The film is so high energy and over-the-top that it's likely to exhaust many audience members long before the closing credits roll. That's often a problem with comedies that run longer than 90 minutes. And, while McConaughey and Cruise work in their parts, Nick Nolte doesn't seem to fit. His character is intended to be gruff, but Nolte plays the part a little too seriously. The actor is apt at making action comedies - his 48 Hours is among the best - but he's a square peg in a round hole here.
Tropic Thunder opens brilliantly, with a fake soda commercial and a few real-seeming trailers that will have half the audience unsure whether the movie has begun. The actual movie isn't on par with this prologue material, but it doesn't have to be.
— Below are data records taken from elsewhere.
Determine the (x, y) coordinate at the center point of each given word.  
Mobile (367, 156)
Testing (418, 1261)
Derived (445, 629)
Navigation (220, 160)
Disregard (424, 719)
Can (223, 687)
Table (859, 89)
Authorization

It's good enough to get laughs and the flaws aren't bigger than the stuff that works. Stiller shows no fear and throws in copious pop culture references that range from Star Trek (a clip from the episode "Arena") to Close Encounters (a mound of heroin that looks like Devil's Tower) to 'N Sync. Tropic Thunder understands movies, understands the system in which they are created and, most of all, knows what it takes to make an audience roar with laughter.